Malattie rare: situazione attuale e aspettative

La Comunità Europea definisce le malattie rare quelle patologie che si presentano, con una frequenza di circa cinque casi ogni diecimila persone. Oggi la conoscenza medica ha consentito di individuare un numero variabile tra le settemila e le ottomila patologie rare, che interessano circa il sei-otto per cento, di tutta la popolazione e il numero, già ampio, non è definitivo, di cui i due terzi di natura genetica e, per la maggior parte, ad esordio pediatrico. Nel mondo ci sono circa trecento milioni di pazienti di cui quasi due milioni in Italia. 

Nella maggioranza dei casi le malattie sono:

  •       genetiche-ereditarie;
  •       malformazioni congenite;
  •       inerenti al sistema immunitario;
  •       tumori rari.

La Comunità Europea, ha identificato poco più di seimila entità. Esse si manifestano, nella maggior parte dei casi, ma non soltanto, già dall’età pediatrica e sono generalmente definite: malattie orfane, perché per molto tempo, la Sanità pubblica, l’informazione dei Media e le case Farmaceutiche, per i palesi interessi economici che caratterizzano queste ultime, hanno concentrato la loro attenzione sulle patologie croniche, acute e invalidanti trascurando le malattie meno diffuse tra la popolazione, nascondendole all’opinione pubblica e relegandole alle scarse possibilità di studio e avanzamento della ricerca. Va riconosciuto certamente il marginale ritorno economico per i grossi gruppi di investitori nella Sanità, ma sicuramente, i Governi nel mondo, devono tutelare, come ogni minoranza, anche quella rappresentata dagli Esseri Umani colpiti da patologie che, per fortuna degli altri, non hanno una larga diffusione tra la popolazione.

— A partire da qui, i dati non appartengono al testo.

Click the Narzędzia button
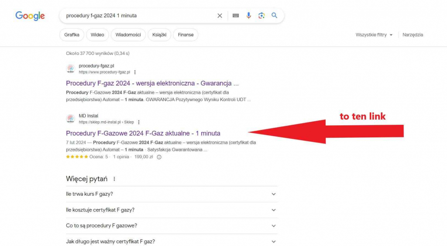 click(413, 35)
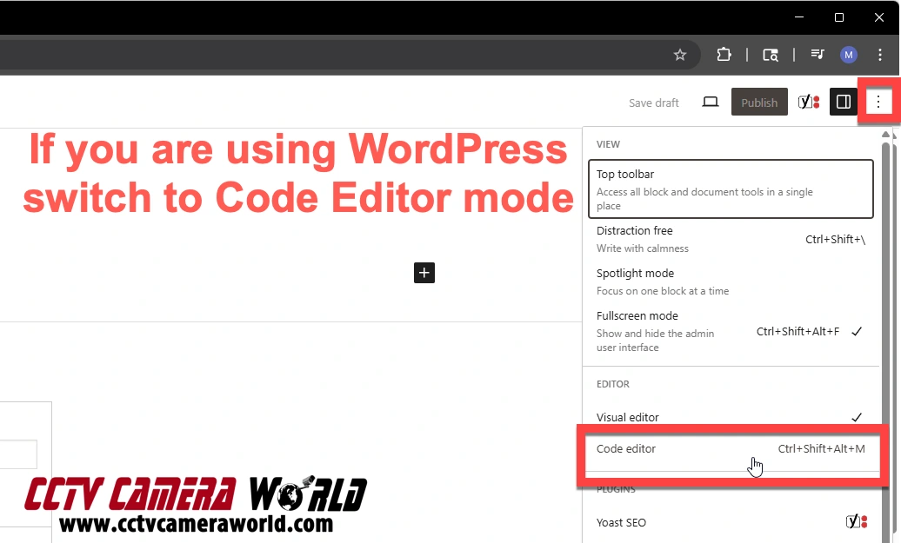The height and width of the screenshot is (543, 901).
Task: Click Save draft
Action: pos(653,103)
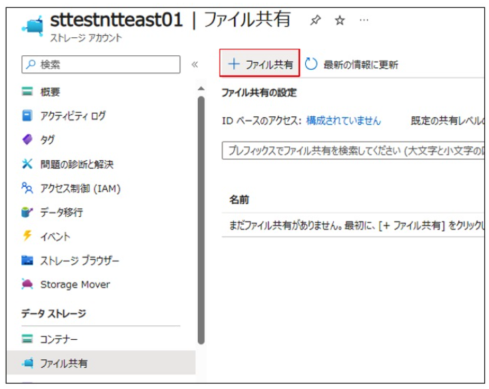Viewport: 489px width, 389px height.
Task: Select Storage Mover from the sidebar
Action: [x=75, y=285]
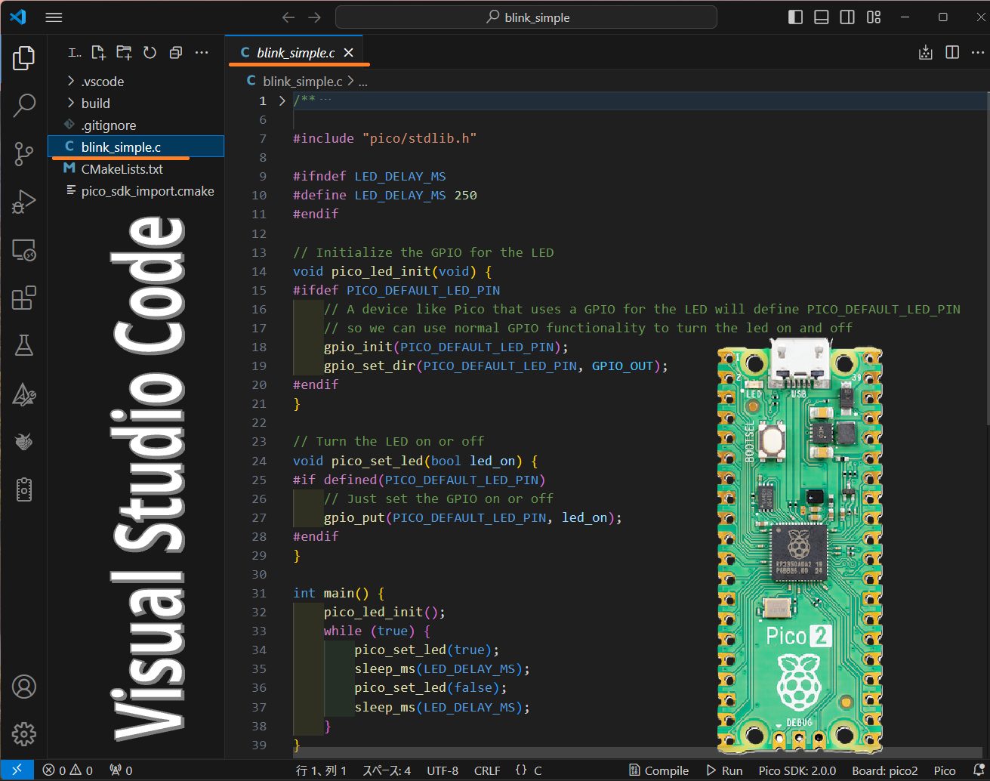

Quindi investire nella ricerca e cura per non lasciare indietro i Cittadini colpiti da patologie che li escludono dalla possibilità di sperare in una guarigione o in terapie che renderebbero la loro esistenza più accettabile.

Deve essere ricordato, purtroppo, che la ricerca sovente è finalizzata alla realizzazione di profitti non giustificabili nell’entità. Oltretutto, come l’esperienza storica insegna, spesso la ricerca diretta verso direzioni determinate, hanno prodotto, causalmente, risultati e farmaci anche per malattie di più ampia diffusione e per tale motivo che la Ricerca pura dovrebbe vedere maggiori destinazioni di fondi pubblici.

Negli ultimi tempi, grazie anche alla spinta propulsiva delle Associazioni senza scopo di lucro, si intravede in Europa, una graduale inversione della tendenza dominante nel passato e sia il settore industriale farmaceutico sia la politica dell’Unione Europea stanno, pur se lentamente, rivolgendo la loro considerazione verso le patologie rare.

 

Molte malattie sono particolarmente rare e hanno un’incidenza di uno ogni centomila soggetti circa, con isolati casi riportati dalla letteratura scientifica. Ciò comporta serie criticità pratiche per un medico di medicina generale che, si calcola, nella sua esperienza professionale ha una sola probabilità di vedere un caso, se non di meno, in un anno, con una ragguardevole riduzione della sua capacità di riconoscere la patologia rara del paziente. Tale condizione, favorendo quella costosa e avvilente migrazione sanitaria, che sballotta l’ammalato e sconvolge i nuclei familiari. Assistiamo con amarezza, alle tragiche trasferte dal luogo di origine lungo la regione di residenza o per l’intero territorio nazionale e molto spesso, per l’intero continente.

Questi viaggi della speranza, alla ricerca della diagnosi e delle sperate cure, comportando anche un elevato numero di professionisti consultati con costi personali e sociali elevati, per giunta non sempre forieri di risultati positivi. Molto spesso non esistono centri di eccellenza sanitari, né una terapia conosciuta e fondata sulle evidenze scientifiche per tutte le patologie rare.

Pertanto, i pazienti possono trovarsi in una condizione di estremo isolamento e fragilità e insieme al loro nucleo familiare, sempre coinvolto nell’assistenza insostituibile, con sofferenze fisiche e psicologiche, oltre, ovviamente a un oneroso impegno economico generato dalla disabilità e dalla complessità delle patologie rare.

Allo stato è necessario investire energie fisiche e finanziarie per realizzare una diagnosi precoce che consente, quando possibile, un intervento agli stati iniziali della malattia, che può rivelarsi in molti casi, determinante per la prognosi attendibile e per l’inizio del trattamento sanitario eventualmente disponibile.

Molti dei pazienti portatori di rare patologie, raggiungono l’età adulta e una condizione cruciale sta diventando la necessità di gestire la fase di transizione tra l’età pediatrica e quella adulta.